Léon Priscilla, Jolly Catherine, Binet Aurélien, Fiquet Caroline, Vilette Christine, Lefebvre Francis, Bouché-Pillon-Persyn Marie-Agnès, Poli-Mérol Marie-Laurence
Pediatric Surgery Department, American Hospital, CHU de Reims, France.
Pediatric Surgery Department, American Hospital, CHU de Reims, France.
J Pediatr Surg. 2014 Sep;49(9):1424-8. doi: 10.1016/j.jpedsurg.2014.04.004. Epub 2014 May 14.
Non-neurogenic detrusor overactivity in children leads to varying degrees of functional impairments (urinary urgency, pollakiuria, urge incontinence, nocturia). Botulinum toxin has shown its effectiveness in the management of detrusor overactivity in neurological patients.
To evaluate the relevance of intravesical Botulinum toxin injections for the treatment of non-neurogenic overactive bladders in children.
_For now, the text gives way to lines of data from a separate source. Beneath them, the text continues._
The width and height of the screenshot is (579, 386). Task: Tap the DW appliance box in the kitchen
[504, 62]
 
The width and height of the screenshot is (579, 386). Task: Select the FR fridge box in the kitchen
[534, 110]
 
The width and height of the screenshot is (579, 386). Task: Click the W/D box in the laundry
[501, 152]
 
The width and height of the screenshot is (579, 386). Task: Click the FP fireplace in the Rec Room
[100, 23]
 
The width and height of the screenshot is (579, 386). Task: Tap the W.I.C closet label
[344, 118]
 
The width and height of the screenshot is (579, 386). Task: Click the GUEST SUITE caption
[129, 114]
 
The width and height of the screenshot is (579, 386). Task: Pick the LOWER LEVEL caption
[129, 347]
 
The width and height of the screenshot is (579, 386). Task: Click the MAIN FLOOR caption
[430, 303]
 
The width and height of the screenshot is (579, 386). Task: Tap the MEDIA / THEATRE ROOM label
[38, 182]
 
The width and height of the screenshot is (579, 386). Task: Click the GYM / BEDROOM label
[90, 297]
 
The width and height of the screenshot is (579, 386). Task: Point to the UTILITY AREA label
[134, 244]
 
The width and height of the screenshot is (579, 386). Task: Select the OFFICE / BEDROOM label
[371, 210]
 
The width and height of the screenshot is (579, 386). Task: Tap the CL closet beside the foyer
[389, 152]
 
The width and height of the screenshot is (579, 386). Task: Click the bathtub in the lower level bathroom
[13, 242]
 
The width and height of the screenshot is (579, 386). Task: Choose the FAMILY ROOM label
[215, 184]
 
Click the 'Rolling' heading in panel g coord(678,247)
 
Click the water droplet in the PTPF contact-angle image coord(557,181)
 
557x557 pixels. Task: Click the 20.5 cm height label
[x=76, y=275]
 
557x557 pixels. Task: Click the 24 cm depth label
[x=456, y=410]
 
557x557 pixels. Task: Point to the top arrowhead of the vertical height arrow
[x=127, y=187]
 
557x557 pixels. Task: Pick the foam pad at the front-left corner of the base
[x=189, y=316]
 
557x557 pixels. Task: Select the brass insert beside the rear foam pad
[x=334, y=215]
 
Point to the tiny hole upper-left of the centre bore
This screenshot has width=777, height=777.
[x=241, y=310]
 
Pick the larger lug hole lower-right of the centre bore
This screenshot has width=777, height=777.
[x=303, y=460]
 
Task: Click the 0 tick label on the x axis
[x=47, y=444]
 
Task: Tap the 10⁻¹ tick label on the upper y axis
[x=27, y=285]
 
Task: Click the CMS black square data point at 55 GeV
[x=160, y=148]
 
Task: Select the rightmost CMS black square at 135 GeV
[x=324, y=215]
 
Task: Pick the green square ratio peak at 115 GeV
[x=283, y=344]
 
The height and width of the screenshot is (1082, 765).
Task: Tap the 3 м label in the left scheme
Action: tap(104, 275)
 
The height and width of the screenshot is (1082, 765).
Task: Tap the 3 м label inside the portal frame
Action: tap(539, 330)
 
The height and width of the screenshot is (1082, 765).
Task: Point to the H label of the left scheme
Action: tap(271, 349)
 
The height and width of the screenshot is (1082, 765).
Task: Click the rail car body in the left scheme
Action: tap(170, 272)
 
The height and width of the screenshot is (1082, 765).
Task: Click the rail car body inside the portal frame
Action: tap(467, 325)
These pediatric patients were resistant to all the usual therapeutics (e.g. bladder/bowel rehabilitation, anticholinergic drugs, management of diet/hygiene habits and constipation, percutaneous posterior tibial nerve stimulation).
8 children (mean age: 12.5years), 5 girls, 3 boys with daytime and/or nighttime incontinence and non-neurogenic detrusor overactivity validated by urodynamic testing. Urodynamic testing was conducted before the injections as well as 6weeks and 1year post injections. We used Dysport® 8 Speywood Units/kg injected via cystoscopy into 25 different sites.
We noted improvements without any complaints during bladder voiding for all patients, in 6 patients the overactivity disappeared after 1 injection. Compliance was improved early-on in half the cases and at 1year for all cases (from 12% to 61%, p=0.01). Noninhibited contractions decreased constantly in both frequency and intensity. Clinical symptoms improved: mean of 7.75 daytime urinary incontinence episodes (IE) per week before the injection vs. 3 after the procedure (p=0.04). For nighttime IE the improvement was even more noticeable with 7.38 nighttime IE episodes per week before the injection vs. 2.06 after the procedure (p=0,02).
Intradetrusor Botulinum toxin injections are a potential therapeutic option for the management of non-neurogenic detrusor overactivity in children resistant to the usual treatments.
儿童非神经源性逼尿肌过度活动会导致不同程度的功能障碍(尿急、尿频、急迫性尿失禁、夜尿症)。肉毒杆菌毒素已在神经疾病患者逼尿肌过度活动的治疗中显示出有效性。
评估膀胱内注射肉毒杆菌毒素治疗儿童非神经源性膀胱过度活动症的相关性。这些儿科患者对所有常规治疗(如膀胱/肠道康复、抗胆碱能药物、饮食/卫生习惯及便秘管理、经皮胫后神经刺激)均有抵抗。
8名儿童(平均年龄:12.5岁),5名女孩,3名男孩,有白天和/或夜间尿失禁,经尿动力学测试证实为非神经源性逼尿肌过度活动。在注射前以及注射后6周和1年进行尿动力学测试。我们通过膀胱镜将8斯皮伍德单位/千克的Dysport®注射到25个不同部位。
我们注意到所有患者在膀胱排尿期间均有改善且无任何不适,6名患者在1次注射后过度活动消失。半数病例早期顺应性得到改善,所有病例在1年时顺应性均得到改善(从12%提高到61%,p = 0.01)。无抑制性收缩在频率和强度上均持续下降。临床症状改善:注射前每周白天尿失禁发作平均7.75次,术后为3次(p = 0.04)。对于夜间尿失禁发作,改善更为明显,注射前每周7.38次夜间尿失禁发作,术后为2.06次(p = 0.02)。
对于常规治疗有抵抗的儿童非神经源性逼尿肌过度活动,膀胱内注射肉毒杆菌毒素是一种潜在的治疗选择。